PHP Propel ORM MySQL - 左对多加入

I have two tables one called meeting and one called attendance, attendance is a many to many relational database in the following format:

Attendance:
    user_id | meeting_id | invited
    --------+------------+--------
    1       | 5          | 1
    2       | 5          | 0
    3       | 4          | 0
    3       | 5          | 1
    3       | 6          | 0

Meetings are in the following format:

Meetings:
    meeting_id | meeting_name | owner_id
    -----------+--------------+----------
    3          | Awesome      | 2
    4          | Boring       | 2
    5          | Cool         | 5
    9          | Sexy         | 3

There can only be one meeting row per meeting, but unlimited attendance rows per meeting (limited to for every possible user for every meeting).

How in SQL and/or Propel do I create something that would list all meetings where the (provided) user_id is either the owner_id in meetings OR were the user_id and invited in the attendance database.

I am looking for a result (based on the above data) when searching for userid 3 of:

Result for userid3:
    meeting_id | meeting_name | owner_id
    -----------+--------------+----------
    5          | Cool         | 5     - Because userid 3 is attending meeting 5
    9          | Sexy         | 3     - Because userid 3 owns meeting 9

I currently have the following which doesn't work really, and produces multiple rows per meeting (because the meeting exists more than once in the attendance DB).

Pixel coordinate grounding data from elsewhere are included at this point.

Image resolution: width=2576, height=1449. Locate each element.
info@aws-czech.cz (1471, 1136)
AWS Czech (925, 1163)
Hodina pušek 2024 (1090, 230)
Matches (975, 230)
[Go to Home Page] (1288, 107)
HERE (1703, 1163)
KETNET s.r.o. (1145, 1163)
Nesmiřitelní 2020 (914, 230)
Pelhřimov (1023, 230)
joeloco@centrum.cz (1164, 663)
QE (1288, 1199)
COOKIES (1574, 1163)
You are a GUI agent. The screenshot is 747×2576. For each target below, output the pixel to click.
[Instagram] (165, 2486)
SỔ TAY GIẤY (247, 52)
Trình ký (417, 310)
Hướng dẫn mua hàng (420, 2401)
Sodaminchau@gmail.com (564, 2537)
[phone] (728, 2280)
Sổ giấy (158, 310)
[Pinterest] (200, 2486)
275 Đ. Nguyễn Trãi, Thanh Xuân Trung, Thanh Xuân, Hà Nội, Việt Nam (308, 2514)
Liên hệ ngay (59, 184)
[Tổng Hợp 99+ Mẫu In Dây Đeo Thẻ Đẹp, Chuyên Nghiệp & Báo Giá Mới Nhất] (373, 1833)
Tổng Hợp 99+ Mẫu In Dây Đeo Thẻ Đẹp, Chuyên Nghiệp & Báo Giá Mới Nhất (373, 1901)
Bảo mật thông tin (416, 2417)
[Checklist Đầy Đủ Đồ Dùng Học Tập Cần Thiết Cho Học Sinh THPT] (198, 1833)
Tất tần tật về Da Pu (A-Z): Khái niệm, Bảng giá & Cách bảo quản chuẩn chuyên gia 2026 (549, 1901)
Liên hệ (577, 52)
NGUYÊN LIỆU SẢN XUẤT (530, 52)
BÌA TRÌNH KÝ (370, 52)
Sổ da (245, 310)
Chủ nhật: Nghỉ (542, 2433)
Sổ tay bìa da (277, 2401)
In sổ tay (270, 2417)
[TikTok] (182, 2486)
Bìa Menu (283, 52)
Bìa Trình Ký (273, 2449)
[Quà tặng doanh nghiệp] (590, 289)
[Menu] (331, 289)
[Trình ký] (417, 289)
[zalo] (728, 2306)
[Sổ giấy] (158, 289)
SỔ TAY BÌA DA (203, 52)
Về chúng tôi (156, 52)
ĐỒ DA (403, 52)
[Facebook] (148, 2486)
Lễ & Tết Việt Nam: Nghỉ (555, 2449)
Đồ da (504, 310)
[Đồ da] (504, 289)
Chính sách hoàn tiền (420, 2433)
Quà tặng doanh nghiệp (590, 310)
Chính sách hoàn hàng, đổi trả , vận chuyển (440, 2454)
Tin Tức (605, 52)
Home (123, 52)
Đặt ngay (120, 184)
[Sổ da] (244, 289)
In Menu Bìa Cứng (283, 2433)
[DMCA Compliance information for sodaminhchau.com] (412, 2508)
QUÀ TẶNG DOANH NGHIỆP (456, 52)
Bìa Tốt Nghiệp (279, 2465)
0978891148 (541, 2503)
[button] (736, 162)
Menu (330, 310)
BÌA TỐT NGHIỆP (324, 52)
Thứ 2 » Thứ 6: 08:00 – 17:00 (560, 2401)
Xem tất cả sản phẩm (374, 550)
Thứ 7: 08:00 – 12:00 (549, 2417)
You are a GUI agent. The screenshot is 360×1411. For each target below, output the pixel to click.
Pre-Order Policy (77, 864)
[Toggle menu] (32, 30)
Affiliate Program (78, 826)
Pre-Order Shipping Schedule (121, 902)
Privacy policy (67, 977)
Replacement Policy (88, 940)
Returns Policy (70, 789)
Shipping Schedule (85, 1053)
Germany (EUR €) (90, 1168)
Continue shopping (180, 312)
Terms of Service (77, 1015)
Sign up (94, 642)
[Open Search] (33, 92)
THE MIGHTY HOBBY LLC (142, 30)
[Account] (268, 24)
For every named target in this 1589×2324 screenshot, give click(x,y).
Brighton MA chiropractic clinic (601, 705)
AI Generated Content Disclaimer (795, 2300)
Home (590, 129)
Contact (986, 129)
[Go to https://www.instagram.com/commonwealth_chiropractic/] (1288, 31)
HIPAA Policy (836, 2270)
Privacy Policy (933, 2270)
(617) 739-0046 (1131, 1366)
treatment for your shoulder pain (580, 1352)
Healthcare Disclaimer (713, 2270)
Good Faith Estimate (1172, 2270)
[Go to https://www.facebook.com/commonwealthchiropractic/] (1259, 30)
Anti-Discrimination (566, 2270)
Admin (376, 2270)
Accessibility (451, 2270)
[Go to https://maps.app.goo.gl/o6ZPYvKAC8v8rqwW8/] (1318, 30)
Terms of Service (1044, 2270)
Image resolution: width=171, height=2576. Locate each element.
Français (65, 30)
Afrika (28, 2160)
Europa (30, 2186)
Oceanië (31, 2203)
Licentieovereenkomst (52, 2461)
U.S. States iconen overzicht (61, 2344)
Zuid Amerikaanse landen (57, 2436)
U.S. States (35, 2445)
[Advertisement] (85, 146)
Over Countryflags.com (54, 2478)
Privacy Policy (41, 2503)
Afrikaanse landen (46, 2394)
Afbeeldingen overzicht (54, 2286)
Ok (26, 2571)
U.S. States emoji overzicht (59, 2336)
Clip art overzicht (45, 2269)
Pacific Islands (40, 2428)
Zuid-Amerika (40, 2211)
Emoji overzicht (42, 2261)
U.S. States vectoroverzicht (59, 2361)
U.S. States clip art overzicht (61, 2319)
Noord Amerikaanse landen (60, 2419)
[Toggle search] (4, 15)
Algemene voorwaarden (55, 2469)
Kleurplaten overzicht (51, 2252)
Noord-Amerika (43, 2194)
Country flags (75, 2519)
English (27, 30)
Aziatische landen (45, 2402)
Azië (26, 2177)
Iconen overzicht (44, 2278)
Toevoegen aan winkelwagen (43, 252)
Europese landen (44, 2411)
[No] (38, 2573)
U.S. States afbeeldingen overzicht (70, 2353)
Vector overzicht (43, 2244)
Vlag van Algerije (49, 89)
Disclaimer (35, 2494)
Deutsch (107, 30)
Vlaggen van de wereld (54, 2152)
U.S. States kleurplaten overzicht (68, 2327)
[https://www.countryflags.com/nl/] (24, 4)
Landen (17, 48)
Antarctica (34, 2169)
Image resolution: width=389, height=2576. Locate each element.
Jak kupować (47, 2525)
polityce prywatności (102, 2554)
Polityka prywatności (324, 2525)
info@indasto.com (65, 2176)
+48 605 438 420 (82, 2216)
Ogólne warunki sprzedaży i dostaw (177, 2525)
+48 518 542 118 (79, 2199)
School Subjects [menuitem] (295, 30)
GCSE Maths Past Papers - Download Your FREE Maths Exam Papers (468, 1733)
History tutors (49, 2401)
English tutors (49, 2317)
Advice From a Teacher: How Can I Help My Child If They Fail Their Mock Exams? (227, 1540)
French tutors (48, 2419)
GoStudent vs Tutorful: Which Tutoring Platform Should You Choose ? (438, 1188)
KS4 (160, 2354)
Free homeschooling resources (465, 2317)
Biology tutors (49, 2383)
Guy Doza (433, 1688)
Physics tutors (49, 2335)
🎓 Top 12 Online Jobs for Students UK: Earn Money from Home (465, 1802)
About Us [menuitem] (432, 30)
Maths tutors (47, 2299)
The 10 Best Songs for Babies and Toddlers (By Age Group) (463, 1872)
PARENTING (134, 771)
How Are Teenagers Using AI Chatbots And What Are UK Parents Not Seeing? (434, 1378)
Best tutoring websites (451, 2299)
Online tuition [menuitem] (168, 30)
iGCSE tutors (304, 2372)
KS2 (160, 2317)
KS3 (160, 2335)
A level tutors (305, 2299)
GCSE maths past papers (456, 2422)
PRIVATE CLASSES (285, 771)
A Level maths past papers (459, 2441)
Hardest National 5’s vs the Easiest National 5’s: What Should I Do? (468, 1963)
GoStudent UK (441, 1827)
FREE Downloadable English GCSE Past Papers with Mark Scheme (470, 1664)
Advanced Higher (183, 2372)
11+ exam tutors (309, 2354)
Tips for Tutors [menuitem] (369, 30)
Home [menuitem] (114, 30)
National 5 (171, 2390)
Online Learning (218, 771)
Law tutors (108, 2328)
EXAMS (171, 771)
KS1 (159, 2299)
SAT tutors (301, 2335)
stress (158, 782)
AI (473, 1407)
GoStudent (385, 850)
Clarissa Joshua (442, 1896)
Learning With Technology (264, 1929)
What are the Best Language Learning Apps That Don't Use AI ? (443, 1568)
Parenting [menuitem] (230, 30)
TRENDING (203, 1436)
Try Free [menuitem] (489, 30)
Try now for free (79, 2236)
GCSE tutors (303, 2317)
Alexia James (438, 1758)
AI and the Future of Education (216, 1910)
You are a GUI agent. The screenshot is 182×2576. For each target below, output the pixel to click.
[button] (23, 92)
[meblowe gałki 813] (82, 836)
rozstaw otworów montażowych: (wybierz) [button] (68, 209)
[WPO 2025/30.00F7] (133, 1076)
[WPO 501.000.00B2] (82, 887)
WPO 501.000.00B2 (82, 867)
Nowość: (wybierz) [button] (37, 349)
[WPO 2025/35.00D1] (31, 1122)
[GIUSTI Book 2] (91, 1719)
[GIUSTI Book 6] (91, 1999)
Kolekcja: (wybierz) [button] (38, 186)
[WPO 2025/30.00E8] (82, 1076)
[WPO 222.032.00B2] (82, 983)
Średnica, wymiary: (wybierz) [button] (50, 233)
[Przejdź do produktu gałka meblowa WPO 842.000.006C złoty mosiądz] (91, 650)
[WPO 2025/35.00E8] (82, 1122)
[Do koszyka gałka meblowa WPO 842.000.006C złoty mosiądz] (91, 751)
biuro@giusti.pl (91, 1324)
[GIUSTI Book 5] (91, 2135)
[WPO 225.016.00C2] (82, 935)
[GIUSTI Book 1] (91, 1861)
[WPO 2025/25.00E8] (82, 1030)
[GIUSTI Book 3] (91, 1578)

$criteria->addJoin(MeetingMeetingsPeer::ID, MeetingAttendancePeer::MEETING_ID, Criteria::LEFT_JOIN);

$criterion = $criteria->getNewCriterion(MeetingMeetingsPeer::OWNER_ID, Meeting::getUserId());
$criterion->addOr($criteria->getNewCriterion(MeetingAttendancePeer::USER_ID, Meeting::getUserId()));

$criteria->add($criterion); 
return $criteria;

Which is something like the below in SQL:

SELECT meeting_meetings.ID, meeting_meetings.OWNER_ID, meeting_meetings.GROUP_ID, meeting_meetings.NAME, meeting_meetings.COMPLETED, meeting_meetings.LOCATION, meeting_meetings.START, meeting_meetings.LENGTH, meeting_meetings.CREATED_AT, meeting_meetings.UPDATED_AT FROM `meeting_meetings` LEFT JOIN meeting_attendance ON (meeting_meetings.ID=meeting_attendance.MEETING_ID) WHERE (meeting_meetings.OWNER_ID=1 OR meeting_attendance.USER_ID=1) 

Thanks for your time,

This should get you all meetings that are owned by user_id 1, as well as all meetings that are attended by user_id 1.

SELECT meeting_meetings.ID, meeting_meetings.OWNER_ID, meeting_meetings.GROUP_ID, meeting_meetings.NAME, 
meeting_meetings.COMPLETED, meeting_meetings.LOCATION, meeting_meetings.START, meeting_meetings.LENGTH, 
meeting_meetings.CREATED_AT, meeting_meetings.UPDATED_AT 
FROM `meeting_meetings`
WHERE `meeting_meetings`.`owner_id` = 1
UNION DISTINCT
SELECT meeting_meetings.ID, meeting_meetings.OWNER_ID, meeting_meetings.GROUP_ID, meeting_meetings.NAME, 
meeting_meetings.COMPLETED, meeting_meetings.LOCATION, meeting_meetings.START, meeting_meetings.LENGTH, 
meeting_meetings.CREATED_AT, meeting_meetings.UPDATED_AT 
FROM `meeting_meetings`
JOIN `meeting_attendance` ON `meeting_meetings`.`meeting_id` = `meeting_attendance`.`meeting_id` AND `meeting_attendance`.`invited`
WHERE `meeting_attendance`.`user_id` = 1

It's a bit clunky. Personally, I would consider adding an owner flag to the meetings_attendance table.